An array implementation with an order N lookup. huh ?? That's not an
array, that's a list. I was looking for an array.
However, I then found in the same hackage:
readMU :: MUArr e s -> Int -> ST s e
O(1). readMU reads the element at the specified index of a mutable
unboxed array.
So O(1) for mutable, but O(n) for immutable ? See, confusing... I'm
sure there's a really good, lofty type safety, something
or other reason for that, that I'm sure I don't care about ;-)
There's also ST. So why is there a uvector, when there's ST ??
etc, etc, etc...
and then there's monads...
other than that, having fun with haskell :-)
Brian
On Nov 3, 2009, at 3:42 PM, David Leimbach wrote:
On Tue, Nov 3, 2009 at 2:16 PM, Tracy Wadleigh <tracy.wadle...@gmail.com
> wrote:
I had to implement a ring buffer, and I wanted the code using it to
be written in Haskell. I ended up implementing the buffer in C, and
wrapping it in FFI from Haskell because implementing a destructive
array in Haskell is kind of unwieldy to someone of my experience
level. In Clean, it looks like the uniqueness typing allows for
destructive updates in a very controlled manner.

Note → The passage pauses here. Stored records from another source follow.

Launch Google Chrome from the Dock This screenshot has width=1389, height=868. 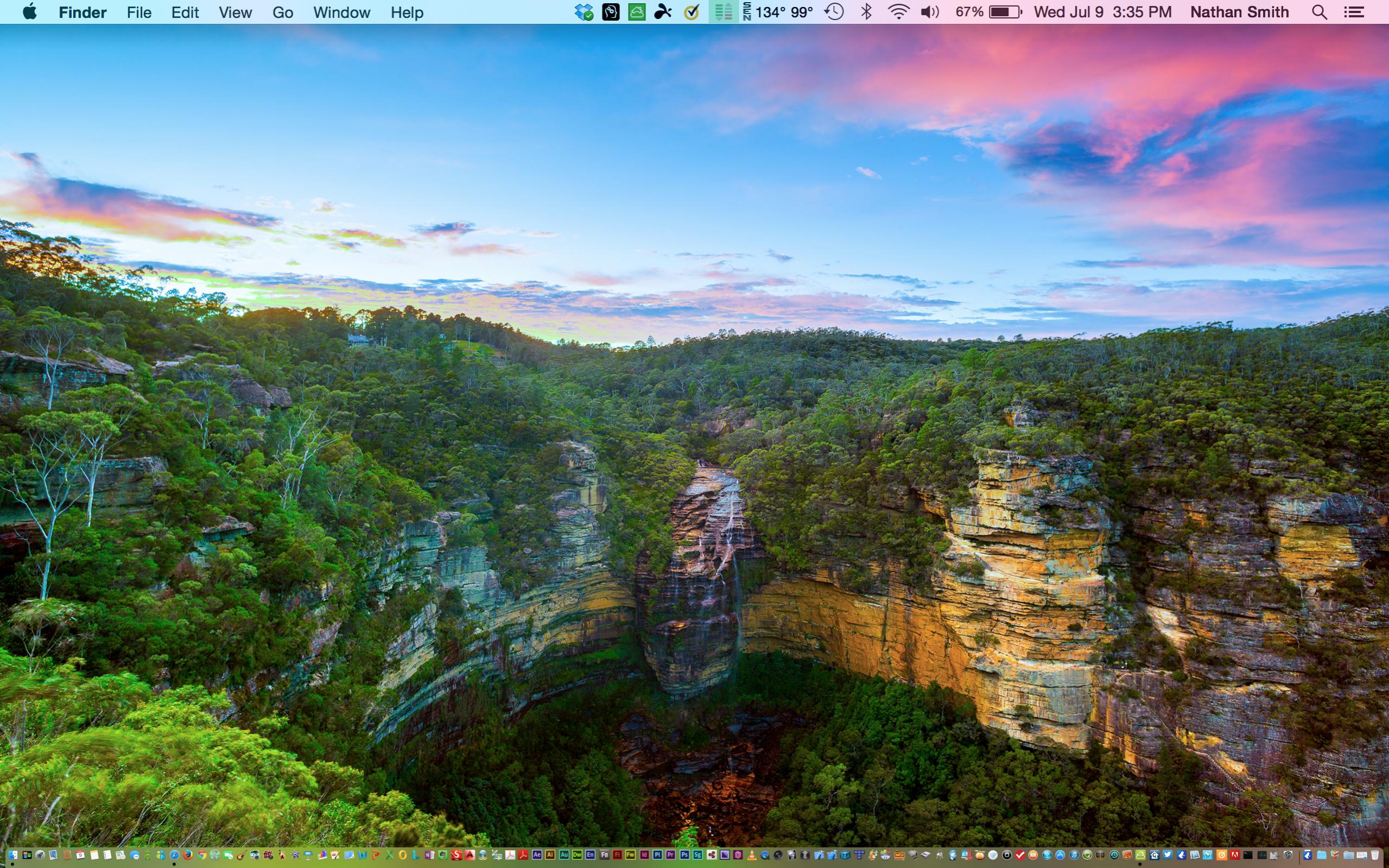pos(202,856)
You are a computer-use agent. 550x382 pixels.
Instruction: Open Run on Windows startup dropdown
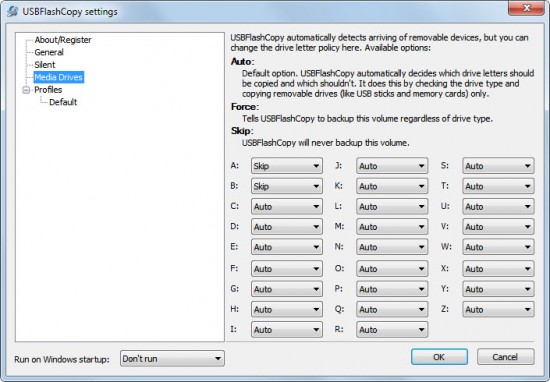[x=172, y=358]
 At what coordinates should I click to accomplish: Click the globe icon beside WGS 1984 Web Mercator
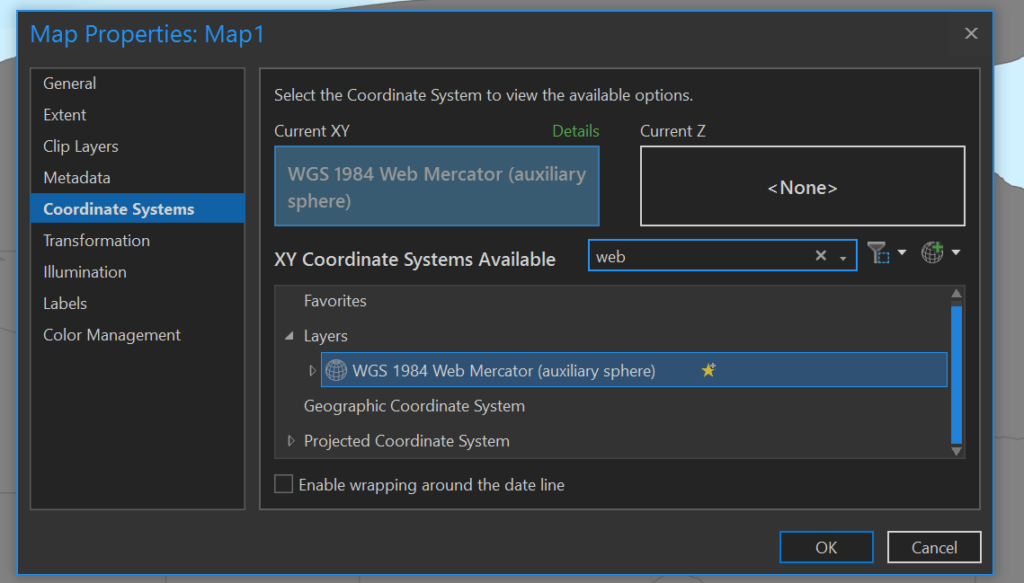pyautogui.click(x=336, y=370)
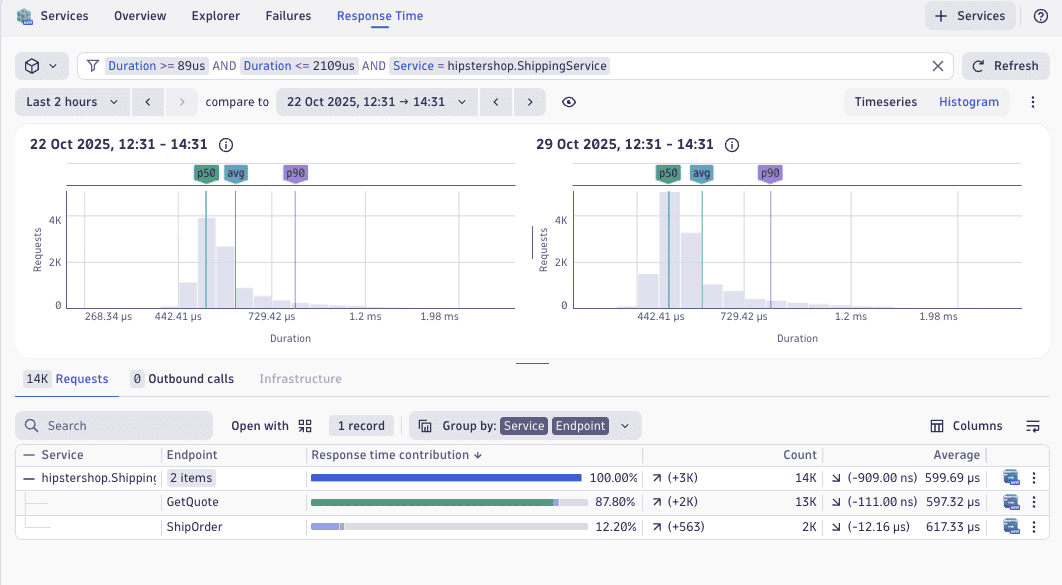This screenshot has height=585, width=1062.
Task: Open the info icon beside 29 Oct chart title
Action: coord(731,144)

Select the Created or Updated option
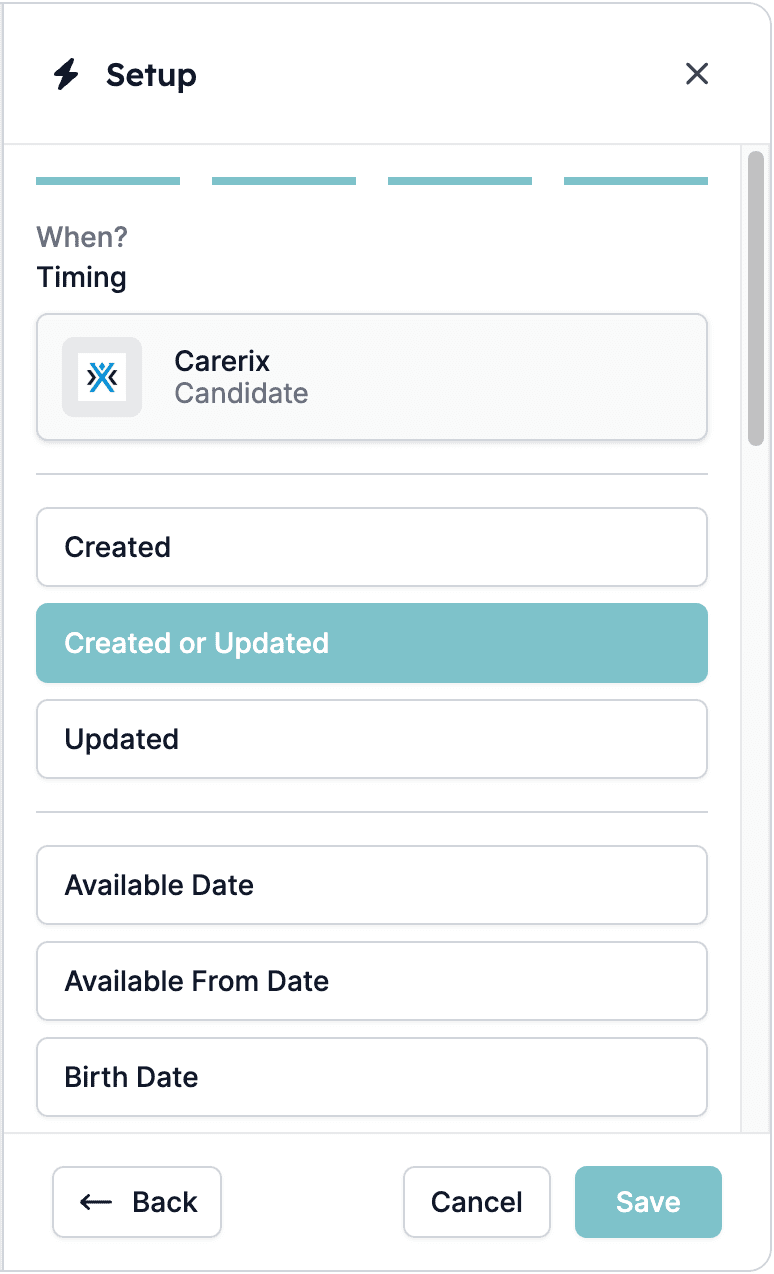pos(372,643)
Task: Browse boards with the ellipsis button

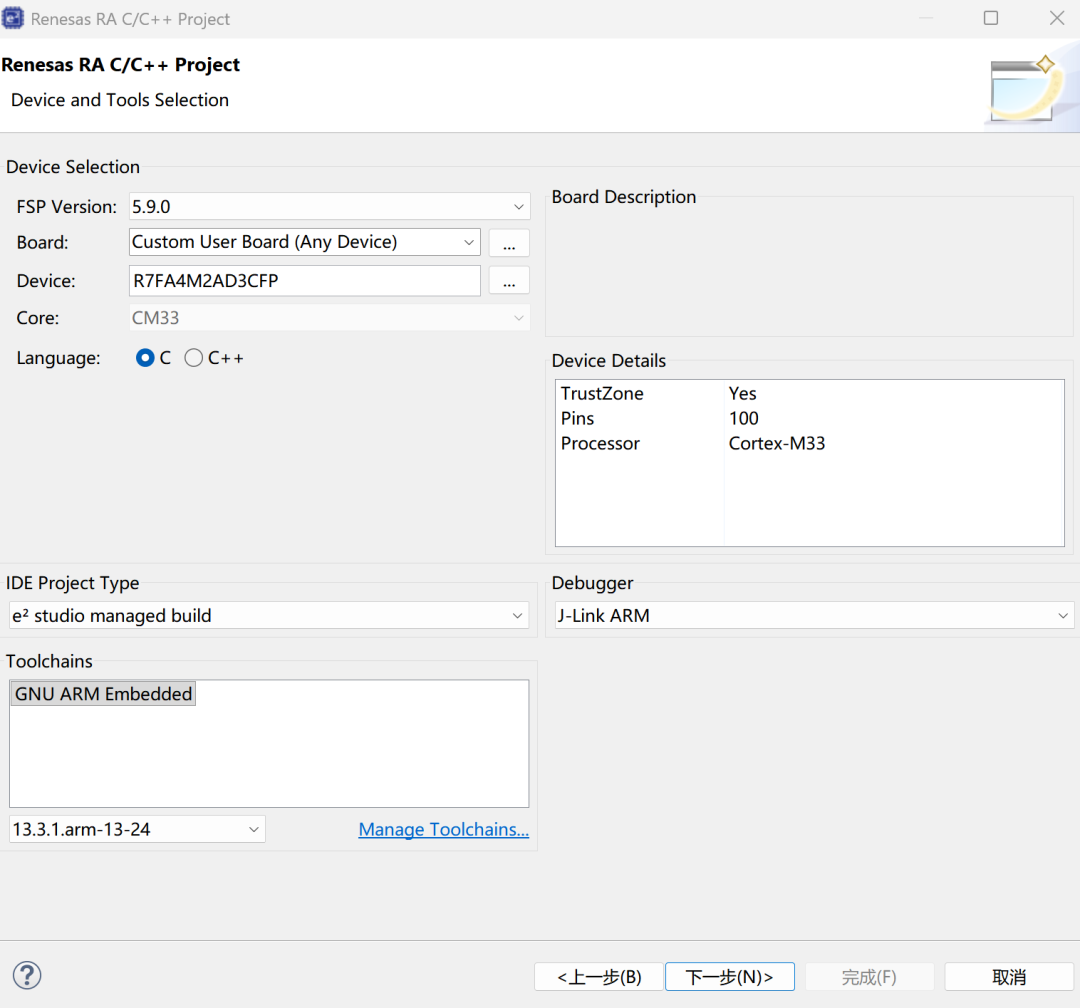Action: (x=509, y=243)
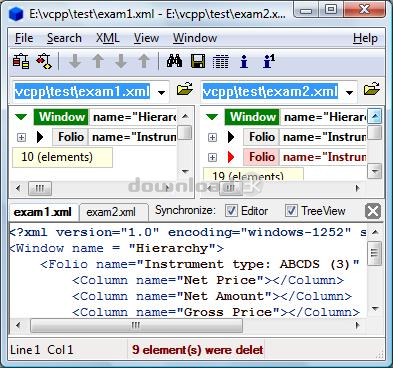393x368 pixels.
Task: Toggle the Editor synchronize checkbox
Action: click(231, 211)
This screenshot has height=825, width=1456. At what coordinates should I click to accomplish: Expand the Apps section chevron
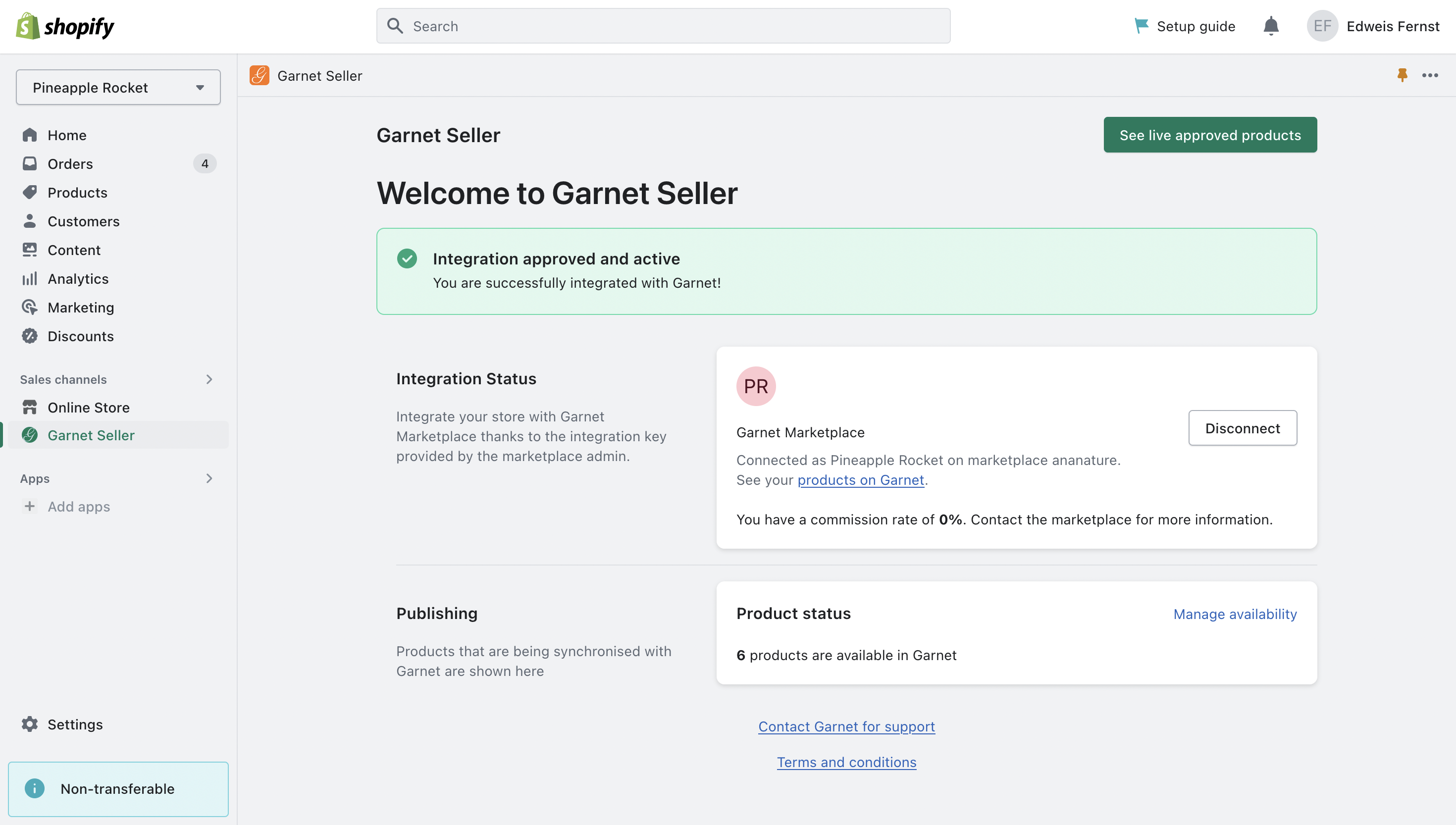209,478
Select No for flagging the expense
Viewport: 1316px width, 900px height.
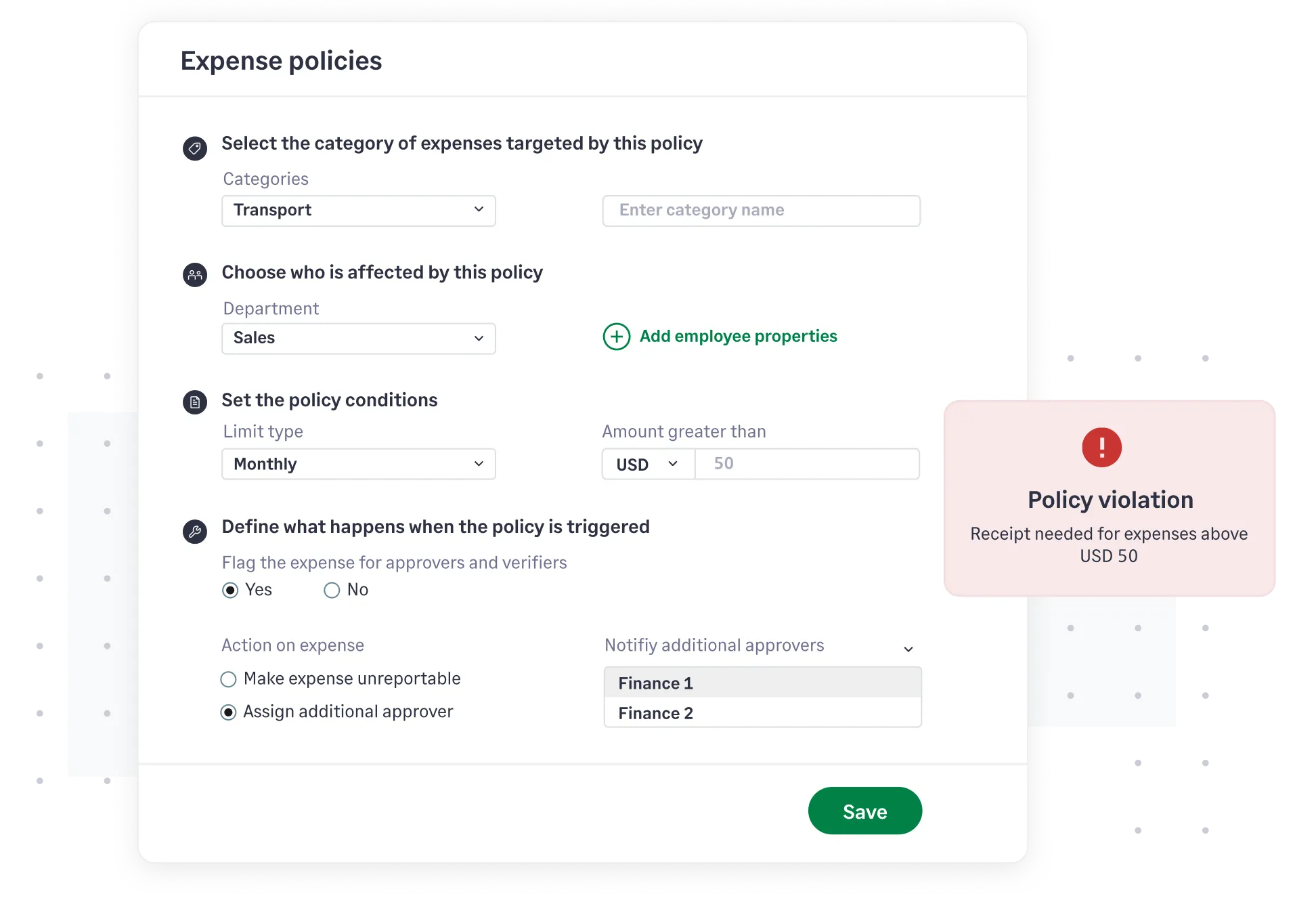tap(332, 591)
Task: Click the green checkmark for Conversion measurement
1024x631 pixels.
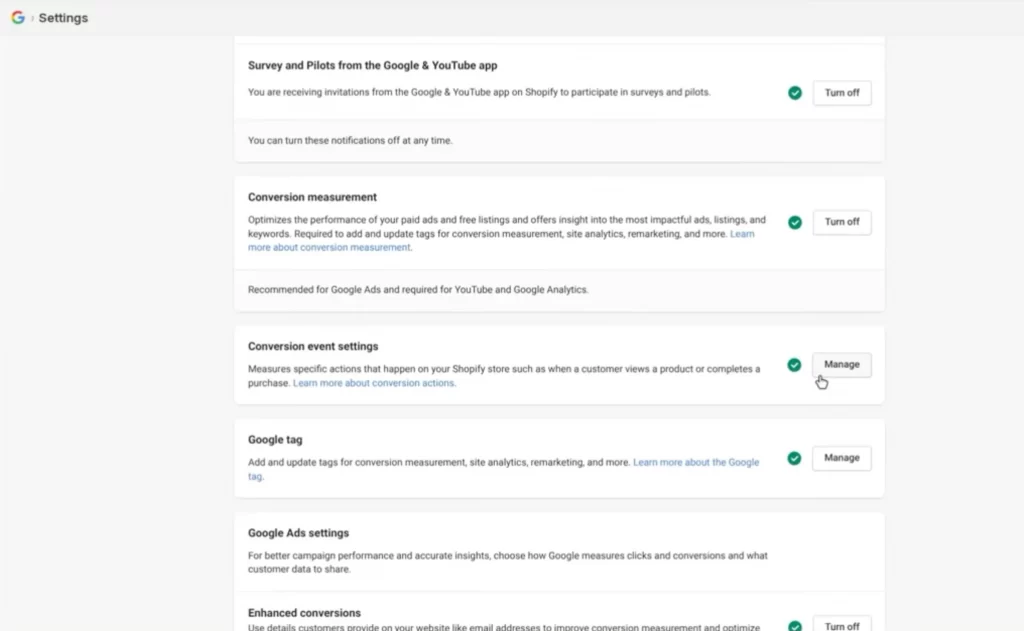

The ST monad provides this functionality. The never-instantiated-in-
a-visible-way state parameter of the ST monad provides the
"uniqueness" required for doing destructive updates in a pure way.
Someone suggested that to me on IRC once I'd already cranked out a C
implementation with FFI bindings. It's just too easy to use the FFI
in Haskell :-)
If we raise the barrier of FFI, more people will use ST!